▸ To do
a - Name every agrochemical that the thesis page on wood-chip bioreactors lists as selected for study.
b - Use the thesis page on wood-chip bioreactors to answer these:
(i) What degree name does it give?
(ii) Who is named as second advisor?
(iii) What two things do wood chips provide in denitrifying bioreactors?
c - From the thesis page on wood-chip bioreactors, reproduce word for word everything from "Second Advisor" down to "monensin and sulfamethazine.".

▸ Excerpt to read
▬▬▬▬▬▬

Degree Type


Date of Award


Degree Name

Master of Science


Civil, Construction, and Environmental Engineering


Environmental Science

First Advisor

Say K. Ong

Second Advisor

Thomas B. Moorman


Subsurface tile drainage systems have contributed towards increasing agricultural production, but have also contributed towards water pollution by rapidly transporting excessive nutrient and agrochemicals to surface water and ground water. One of the pollution control strategies is to treat the tile drainage water or the contaminated subsurface water with denitrifying bioreactors. Wood chips have been used in denitrifying bioreactors, providing organic carbon and attachment surface area for denitrifiers. The focus of this research is to investigate fate of agrochemicals in wood chips from the in situ reactors and their potential effects on denitrification and the denitrifiers. The selected agrochemicals for study are atrazine, enrofloxacin, monensin and sulfamethazine.

▬▬▬▬▬▬

▸ Given material

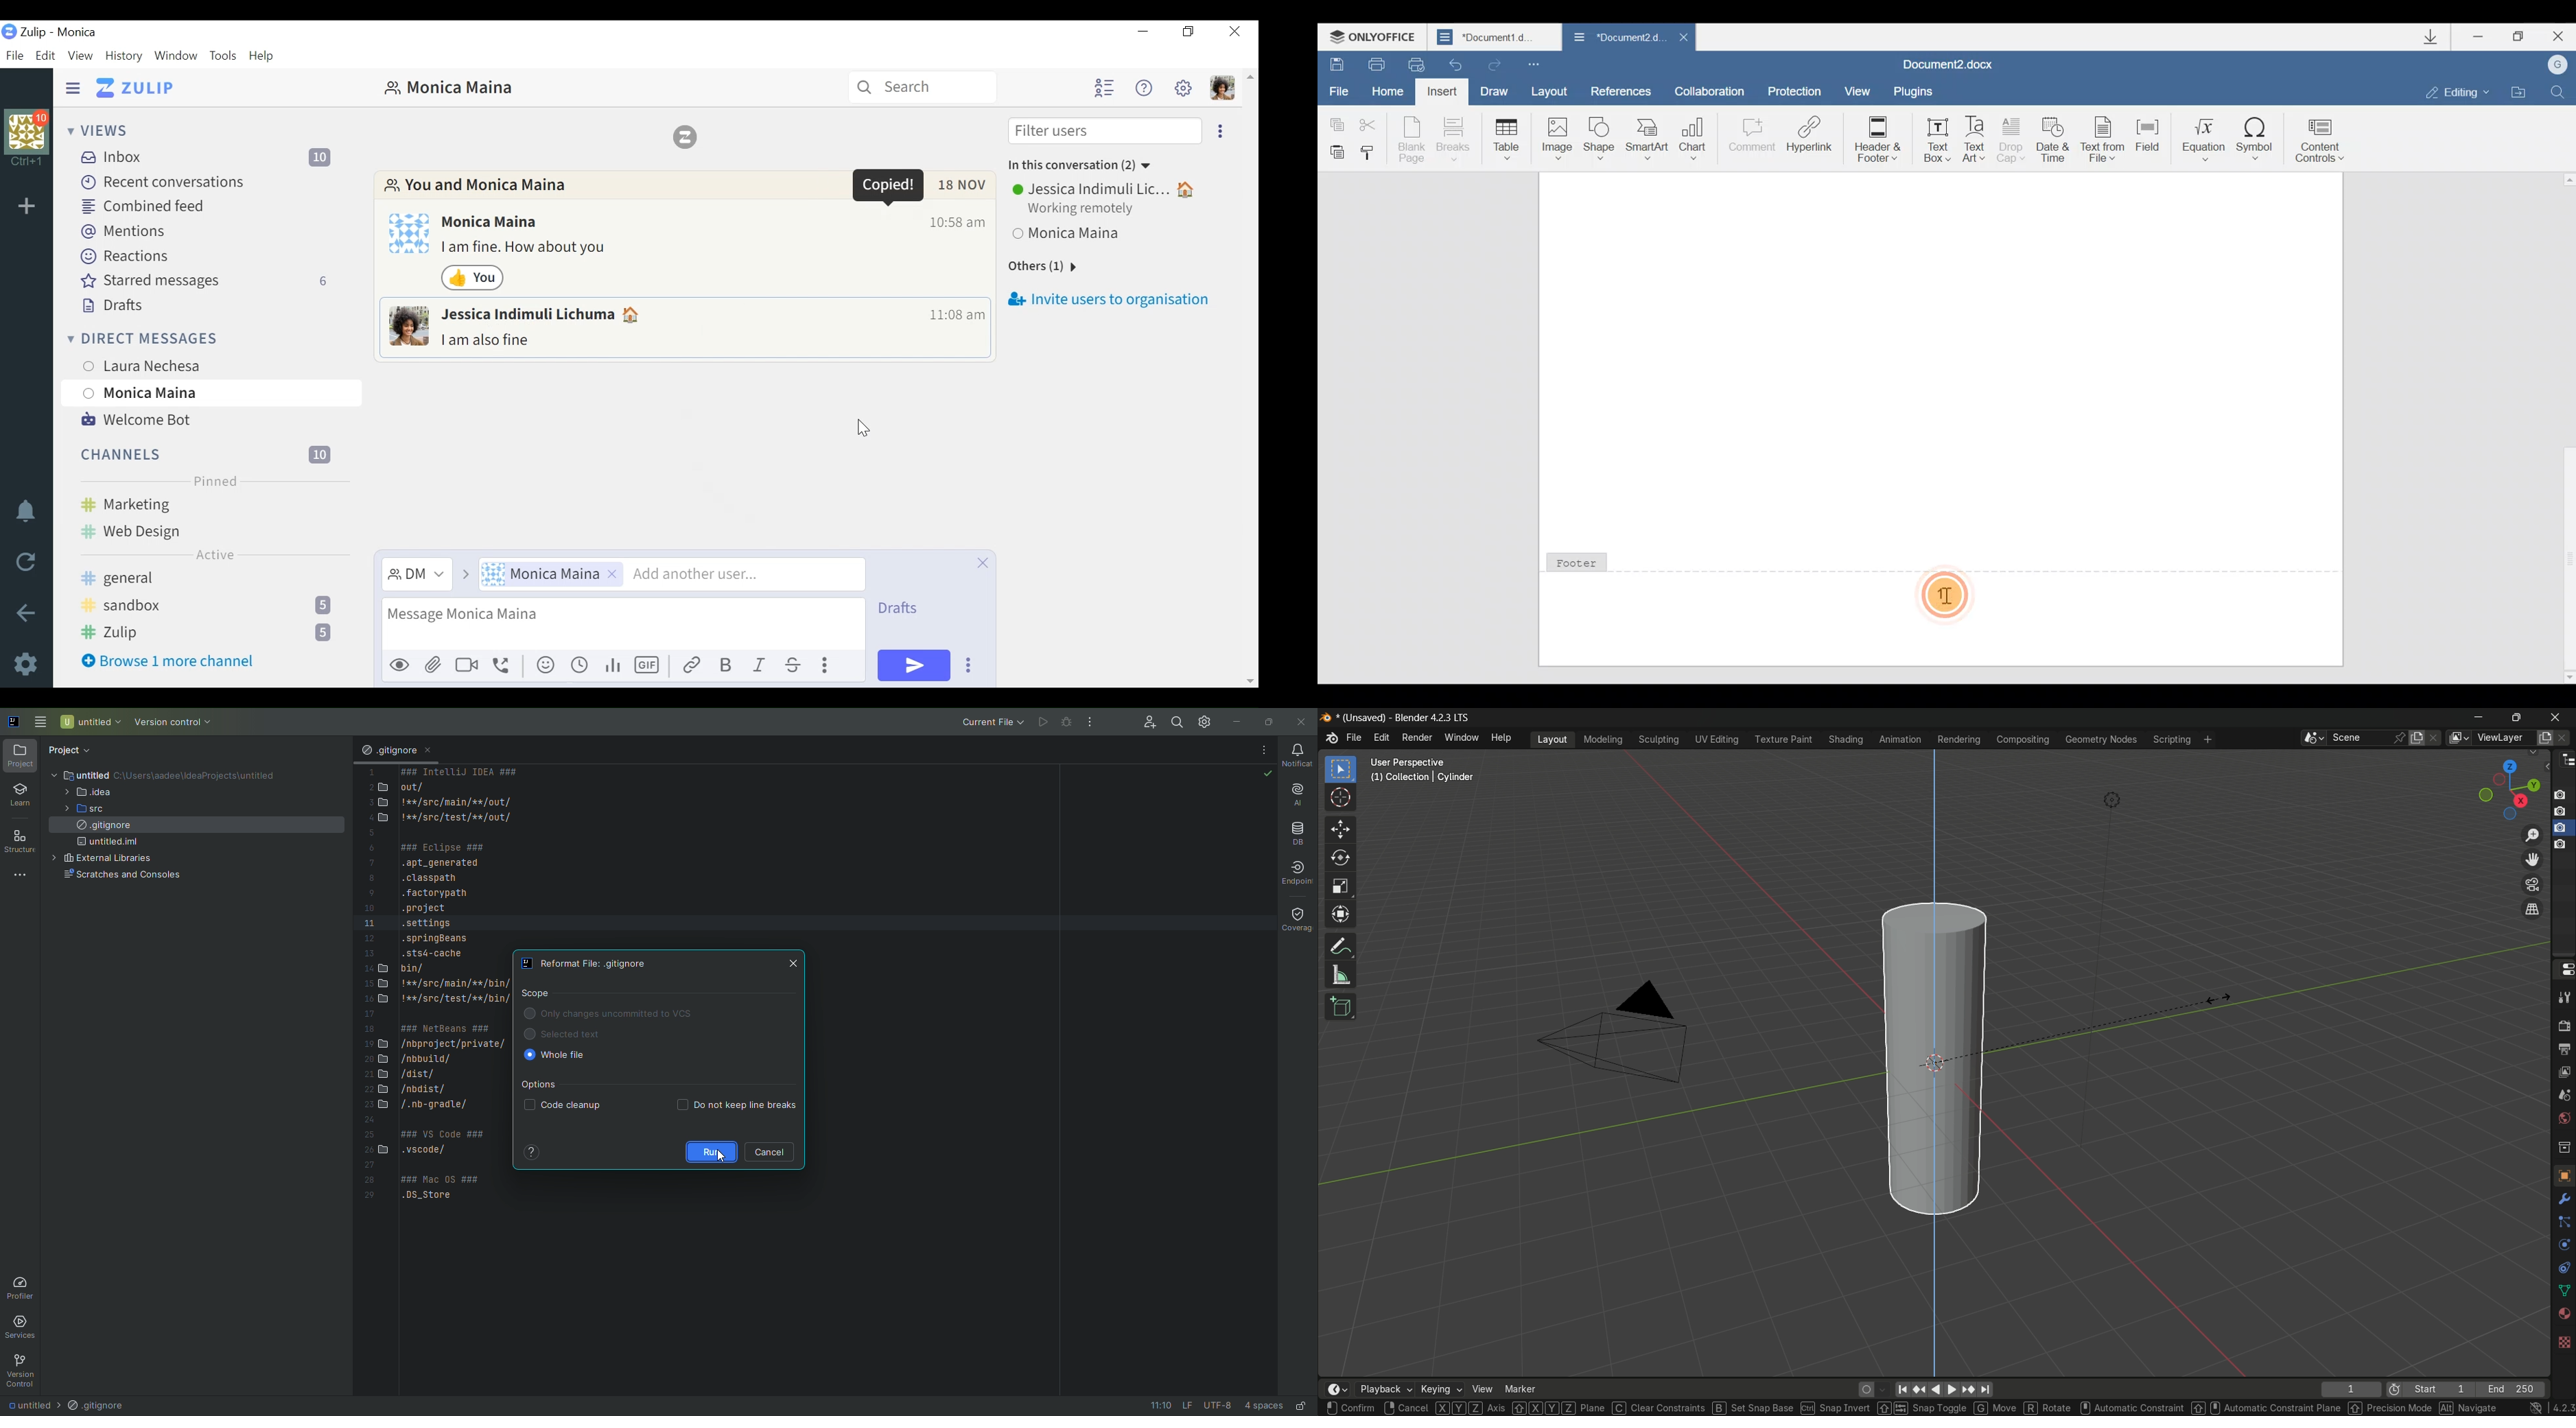 This screenshot has height=1428, width=2576. What do you see at coordinates (1335, 151) in the screenshot?
I see `Paste` at bounding box center [1335, 151].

▬▬▬▬▬▬

▸ Outputs
a - Atrazine, enrofloxacin, monensin, and sulfamethazine.

b -
(i) Master of Science
(ii) Thomas B. Moorman
(iii) Organic carbon and attachment surface area for denitrifiers

c -
Second Advisor

Thomas B. Moorman


Subsurface tile drainage systems have contributed towards increasing agricultural production, but have also contributed towards water pollution by rapidly transporting excessive nutrient and agrochemicals to surface water and ground water. One of the pollution control strategies is to treat the tile drainage water or the contaminated subsurface water with denitrifying bioreactors. Wood chips have been used in denitrifying bioreactors, providing organic carbon and attachment surface area for denitrifiers. The focus of this research is to investigate fate of agrochemicals in wood chips from the in situ reactors and their potential effects on denitrification and the denitrifiers. The selected agrochemicals for study are atrazine, enrofloxacin, monensin and sulfamethazine.